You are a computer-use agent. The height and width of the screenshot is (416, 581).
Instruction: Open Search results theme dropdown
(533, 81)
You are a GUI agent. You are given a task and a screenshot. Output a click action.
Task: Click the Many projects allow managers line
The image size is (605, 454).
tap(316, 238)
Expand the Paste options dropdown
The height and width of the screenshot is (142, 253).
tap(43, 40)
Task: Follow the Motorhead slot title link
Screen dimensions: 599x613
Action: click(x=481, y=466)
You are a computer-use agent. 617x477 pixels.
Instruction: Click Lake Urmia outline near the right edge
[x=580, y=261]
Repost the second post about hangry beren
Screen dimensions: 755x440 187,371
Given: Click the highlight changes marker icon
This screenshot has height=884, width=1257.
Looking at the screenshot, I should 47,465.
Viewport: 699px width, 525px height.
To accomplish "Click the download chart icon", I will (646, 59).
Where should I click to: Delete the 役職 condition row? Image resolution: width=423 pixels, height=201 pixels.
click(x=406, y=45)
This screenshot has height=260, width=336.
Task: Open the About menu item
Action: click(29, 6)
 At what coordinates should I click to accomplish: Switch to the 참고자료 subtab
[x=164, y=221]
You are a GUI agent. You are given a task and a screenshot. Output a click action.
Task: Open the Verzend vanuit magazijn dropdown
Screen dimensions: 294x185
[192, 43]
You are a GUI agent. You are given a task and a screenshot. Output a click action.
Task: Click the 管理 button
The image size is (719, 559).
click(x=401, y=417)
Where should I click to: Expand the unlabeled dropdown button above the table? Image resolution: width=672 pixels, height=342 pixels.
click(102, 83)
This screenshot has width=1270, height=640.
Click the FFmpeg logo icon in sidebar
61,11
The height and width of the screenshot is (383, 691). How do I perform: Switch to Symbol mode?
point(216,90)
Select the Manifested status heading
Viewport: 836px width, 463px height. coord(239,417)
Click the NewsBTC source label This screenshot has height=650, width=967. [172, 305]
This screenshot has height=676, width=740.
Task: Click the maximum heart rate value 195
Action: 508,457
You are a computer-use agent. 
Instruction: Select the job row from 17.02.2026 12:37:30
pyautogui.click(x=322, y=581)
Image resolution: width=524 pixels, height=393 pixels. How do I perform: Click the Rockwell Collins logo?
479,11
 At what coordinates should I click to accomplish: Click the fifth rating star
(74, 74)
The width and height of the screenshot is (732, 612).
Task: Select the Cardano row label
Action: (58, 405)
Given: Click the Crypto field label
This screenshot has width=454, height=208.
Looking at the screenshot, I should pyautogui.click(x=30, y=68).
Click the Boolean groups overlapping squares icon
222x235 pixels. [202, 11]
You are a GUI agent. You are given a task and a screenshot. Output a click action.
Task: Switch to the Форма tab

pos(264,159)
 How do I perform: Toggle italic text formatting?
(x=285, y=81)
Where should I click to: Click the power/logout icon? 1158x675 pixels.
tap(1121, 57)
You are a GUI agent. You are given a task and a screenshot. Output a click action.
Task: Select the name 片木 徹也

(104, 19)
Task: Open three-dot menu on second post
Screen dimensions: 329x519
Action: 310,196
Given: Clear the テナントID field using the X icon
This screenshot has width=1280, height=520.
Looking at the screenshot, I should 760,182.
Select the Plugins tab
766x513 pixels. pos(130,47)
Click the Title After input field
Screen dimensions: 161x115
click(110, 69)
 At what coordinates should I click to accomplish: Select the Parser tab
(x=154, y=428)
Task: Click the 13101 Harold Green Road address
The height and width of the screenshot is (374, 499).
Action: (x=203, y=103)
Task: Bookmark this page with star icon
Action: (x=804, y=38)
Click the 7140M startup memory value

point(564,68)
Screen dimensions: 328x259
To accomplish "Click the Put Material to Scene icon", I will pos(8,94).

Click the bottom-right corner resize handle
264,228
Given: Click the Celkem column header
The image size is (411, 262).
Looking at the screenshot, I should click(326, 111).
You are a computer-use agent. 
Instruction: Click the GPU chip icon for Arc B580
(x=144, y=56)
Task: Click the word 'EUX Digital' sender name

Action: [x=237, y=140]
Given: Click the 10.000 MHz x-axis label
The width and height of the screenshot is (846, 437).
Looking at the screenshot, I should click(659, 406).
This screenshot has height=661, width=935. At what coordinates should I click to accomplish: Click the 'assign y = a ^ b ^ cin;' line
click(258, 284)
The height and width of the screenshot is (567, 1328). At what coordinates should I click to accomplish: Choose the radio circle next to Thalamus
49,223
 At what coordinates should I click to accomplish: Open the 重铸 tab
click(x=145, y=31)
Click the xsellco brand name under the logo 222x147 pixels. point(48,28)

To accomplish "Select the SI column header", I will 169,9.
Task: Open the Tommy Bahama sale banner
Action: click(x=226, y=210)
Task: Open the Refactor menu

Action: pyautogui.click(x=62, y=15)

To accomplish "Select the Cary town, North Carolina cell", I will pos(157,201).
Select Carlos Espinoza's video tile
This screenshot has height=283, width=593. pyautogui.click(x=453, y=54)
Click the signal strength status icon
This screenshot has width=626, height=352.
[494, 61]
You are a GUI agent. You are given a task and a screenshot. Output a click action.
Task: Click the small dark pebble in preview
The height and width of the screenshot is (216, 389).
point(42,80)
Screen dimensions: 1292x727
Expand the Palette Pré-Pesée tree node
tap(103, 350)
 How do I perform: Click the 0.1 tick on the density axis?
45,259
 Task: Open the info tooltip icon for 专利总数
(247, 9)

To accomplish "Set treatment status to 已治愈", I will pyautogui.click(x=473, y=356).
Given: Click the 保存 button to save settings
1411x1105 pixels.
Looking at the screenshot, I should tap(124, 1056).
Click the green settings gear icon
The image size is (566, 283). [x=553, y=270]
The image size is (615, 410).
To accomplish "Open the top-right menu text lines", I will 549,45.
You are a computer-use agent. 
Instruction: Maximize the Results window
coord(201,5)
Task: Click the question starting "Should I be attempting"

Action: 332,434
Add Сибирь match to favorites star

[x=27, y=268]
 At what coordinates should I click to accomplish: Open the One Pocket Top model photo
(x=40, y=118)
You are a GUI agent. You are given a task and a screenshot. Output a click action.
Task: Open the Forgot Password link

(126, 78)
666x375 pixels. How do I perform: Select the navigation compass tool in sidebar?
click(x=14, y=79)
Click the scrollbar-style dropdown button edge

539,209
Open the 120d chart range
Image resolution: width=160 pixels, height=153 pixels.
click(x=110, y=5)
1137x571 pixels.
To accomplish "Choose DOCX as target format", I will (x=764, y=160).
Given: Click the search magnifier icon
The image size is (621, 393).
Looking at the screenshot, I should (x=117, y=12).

> **Work instruction**: Among the entries above, find every line holding "field" and copy it.

> **Solved problem**:
Given: Click the Crypto field label
Given: Clear the テナントID field using the X icon
Click the Title After input field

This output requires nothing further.